(Dataset items)
※ ※ ※

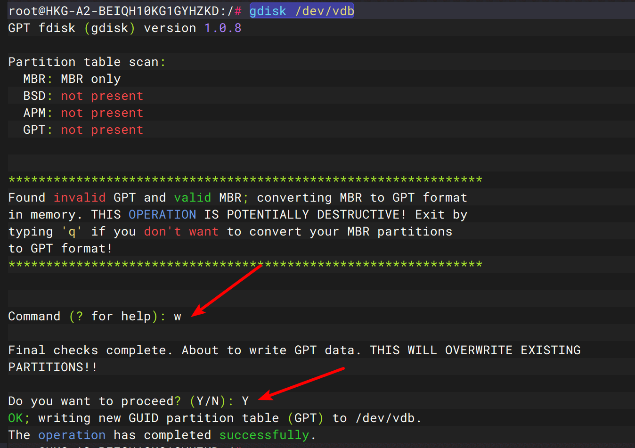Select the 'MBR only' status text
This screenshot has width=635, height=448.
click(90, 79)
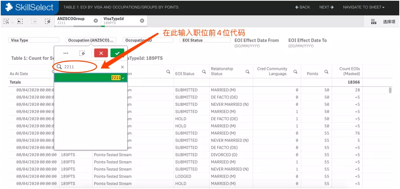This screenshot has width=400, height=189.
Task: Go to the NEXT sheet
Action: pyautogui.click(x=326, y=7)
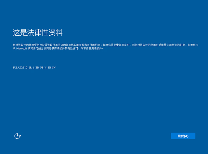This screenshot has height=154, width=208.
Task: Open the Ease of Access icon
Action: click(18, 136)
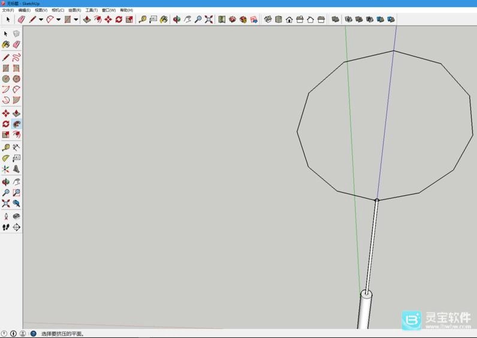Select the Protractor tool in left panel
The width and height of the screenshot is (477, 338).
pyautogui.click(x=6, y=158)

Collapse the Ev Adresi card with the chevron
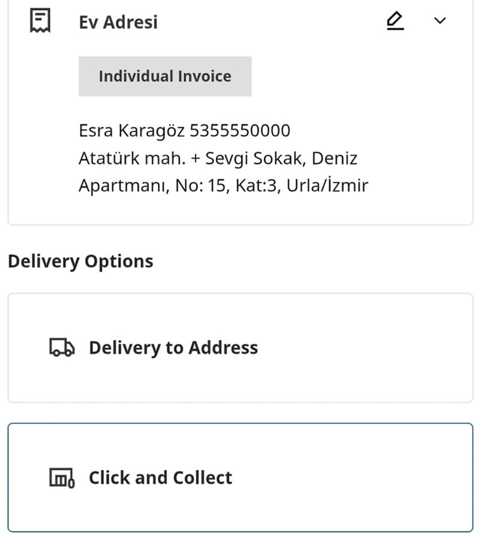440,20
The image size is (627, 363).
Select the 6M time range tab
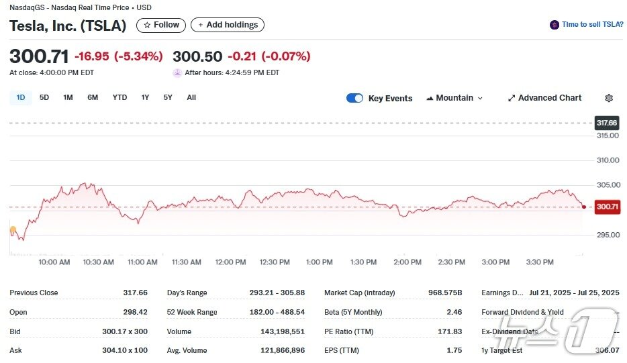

※ ※ ※

Nothing but the lines from the one containing "The image size is (627, 363)." through the last line of the records should appear in the copy, exactly as written and without pictures.

### Answer area
The image size is (627, 363).
Select the 6M time range tab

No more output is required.